Die Nachbarschaftshilfe ist auch in der Landwirtschaft ein alter Brauch. Bei Geburtskomplikationen bei einer kalbenden Kuh wurden kräftige Männer gebraucht, die mit Stricken Geburtshilfe leisteten. Hier wurden zu jeder Tages- und Nachtzeit die Nachbarn hinzugerufen.
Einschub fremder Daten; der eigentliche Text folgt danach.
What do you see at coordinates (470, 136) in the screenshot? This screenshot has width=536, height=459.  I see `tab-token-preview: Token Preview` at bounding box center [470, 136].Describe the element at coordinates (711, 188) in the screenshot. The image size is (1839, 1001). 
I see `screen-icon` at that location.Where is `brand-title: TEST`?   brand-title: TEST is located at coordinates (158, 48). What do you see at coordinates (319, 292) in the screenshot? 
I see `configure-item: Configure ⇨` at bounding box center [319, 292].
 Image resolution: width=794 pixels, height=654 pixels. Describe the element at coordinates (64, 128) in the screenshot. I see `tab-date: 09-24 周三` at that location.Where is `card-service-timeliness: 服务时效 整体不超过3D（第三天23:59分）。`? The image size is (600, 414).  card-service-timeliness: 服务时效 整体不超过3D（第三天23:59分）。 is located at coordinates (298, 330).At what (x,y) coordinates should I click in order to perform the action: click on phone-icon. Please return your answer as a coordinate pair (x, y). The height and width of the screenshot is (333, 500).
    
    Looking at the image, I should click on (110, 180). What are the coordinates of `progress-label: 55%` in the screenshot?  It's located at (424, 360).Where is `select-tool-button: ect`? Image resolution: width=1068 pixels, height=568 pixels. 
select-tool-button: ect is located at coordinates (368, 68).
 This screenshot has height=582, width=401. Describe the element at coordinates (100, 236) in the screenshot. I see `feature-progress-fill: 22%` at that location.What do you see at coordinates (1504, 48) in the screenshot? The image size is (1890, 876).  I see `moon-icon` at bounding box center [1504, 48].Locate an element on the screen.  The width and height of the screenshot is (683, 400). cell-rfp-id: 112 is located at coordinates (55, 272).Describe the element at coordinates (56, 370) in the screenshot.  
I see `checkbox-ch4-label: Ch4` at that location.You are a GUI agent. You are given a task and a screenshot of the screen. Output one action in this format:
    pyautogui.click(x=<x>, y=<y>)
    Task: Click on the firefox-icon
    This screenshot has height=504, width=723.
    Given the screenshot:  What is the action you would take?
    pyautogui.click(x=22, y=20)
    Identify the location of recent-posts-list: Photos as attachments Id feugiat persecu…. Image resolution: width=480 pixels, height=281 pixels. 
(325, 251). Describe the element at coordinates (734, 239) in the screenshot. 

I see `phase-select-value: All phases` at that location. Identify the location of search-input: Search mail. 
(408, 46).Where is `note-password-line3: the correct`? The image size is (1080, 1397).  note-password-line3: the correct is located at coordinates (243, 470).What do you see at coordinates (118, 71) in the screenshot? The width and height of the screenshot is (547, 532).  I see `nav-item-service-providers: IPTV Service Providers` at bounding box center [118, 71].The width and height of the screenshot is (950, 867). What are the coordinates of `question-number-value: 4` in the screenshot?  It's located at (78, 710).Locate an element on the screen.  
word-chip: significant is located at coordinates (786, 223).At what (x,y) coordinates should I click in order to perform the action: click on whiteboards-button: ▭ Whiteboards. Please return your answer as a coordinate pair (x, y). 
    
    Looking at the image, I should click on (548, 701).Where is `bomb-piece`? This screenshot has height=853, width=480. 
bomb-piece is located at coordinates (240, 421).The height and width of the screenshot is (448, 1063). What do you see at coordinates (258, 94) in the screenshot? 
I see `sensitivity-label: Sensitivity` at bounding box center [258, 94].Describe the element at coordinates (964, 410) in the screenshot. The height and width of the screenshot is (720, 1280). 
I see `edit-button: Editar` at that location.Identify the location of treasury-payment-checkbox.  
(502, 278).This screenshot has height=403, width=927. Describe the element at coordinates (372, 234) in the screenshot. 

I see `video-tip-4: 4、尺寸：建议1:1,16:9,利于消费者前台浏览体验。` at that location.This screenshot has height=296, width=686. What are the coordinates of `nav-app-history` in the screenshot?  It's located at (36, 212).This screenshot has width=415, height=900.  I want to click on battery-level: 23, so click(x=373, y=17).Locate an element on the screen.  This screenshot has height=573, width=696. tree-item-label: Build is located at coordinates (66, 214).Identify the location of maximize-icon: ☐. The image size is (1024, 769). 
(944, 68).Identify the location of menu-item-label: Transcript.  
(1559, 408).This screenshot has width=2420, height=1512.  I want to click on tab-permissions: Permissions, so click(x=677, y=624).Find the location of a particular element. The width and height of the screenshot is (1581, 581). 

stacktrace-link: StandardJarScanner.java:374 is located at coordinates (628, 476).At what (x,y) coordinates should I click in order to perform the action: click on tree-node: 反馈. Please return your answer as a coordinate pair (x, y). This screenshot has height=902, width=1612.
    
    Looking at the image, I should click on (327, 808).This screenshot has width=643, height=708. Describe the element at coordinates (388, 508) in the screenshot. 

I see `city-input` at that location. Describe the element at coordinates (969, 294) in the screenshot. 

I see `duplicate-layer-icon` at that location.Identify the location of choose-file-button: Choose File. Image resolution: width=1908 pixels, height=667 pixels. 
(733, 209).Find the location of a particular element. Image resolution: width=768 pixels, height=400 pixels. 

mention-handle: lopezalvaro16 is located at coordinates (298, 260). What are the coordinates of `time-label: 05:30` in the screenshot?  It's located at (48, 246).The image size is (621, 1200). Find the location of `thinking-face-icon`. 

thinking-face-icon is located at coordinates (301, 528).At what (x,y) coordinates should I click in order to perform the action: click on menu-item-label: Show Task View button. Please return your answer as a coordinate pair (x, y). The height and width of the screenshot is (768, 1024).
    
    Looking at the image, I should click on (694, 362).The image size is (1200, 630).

Nach getaner Arbeit war meist ein Schnaps der "Lohn".

Manche Bauern hatten früher im Rahmen ihrer Nachbarschaft gemeinsam Maschinen angeschafft und halfen sich bei Heu- und Getreideernte gegenseitig. Gemeinsam ging die Ernte leichter von Hand, insbesondere wenn z. B. mehr kräftige Personen benötigt wurden, als auf dem einen Hof vorhanden waren.

Auch heute noch ist die Nachbarschaftshilfe aus Matzen nicht wegzudenken. Unter guten Nachbarn ist es kein Thema, sich gegenseitig mit Anhänger, Bohrmaschine, Hochdruckreiniger oder sonstigen Geräten auszuhelfen. Das Ganze sollte natürlich ein Geben und ein Nehmen sein. Manchmal gerät es allerdings auch zu einer sehr einseitigen Angelegenheit ...

Interessant bei den "Nachbarschaften" ist, dass man nicht allein durch die Tatsache, nebeneinander zu wohnen zum Nachbarn wird. Nein - Nachbarschaft muss man "machen", d. h., es gibt entweder eine althergebrachte Beziehung zwischen verschiedenen Häusern, aus der die "Nachbarschaft" stammt, oder es muß explizit eine Nachbarschaft "vereinbart" werden.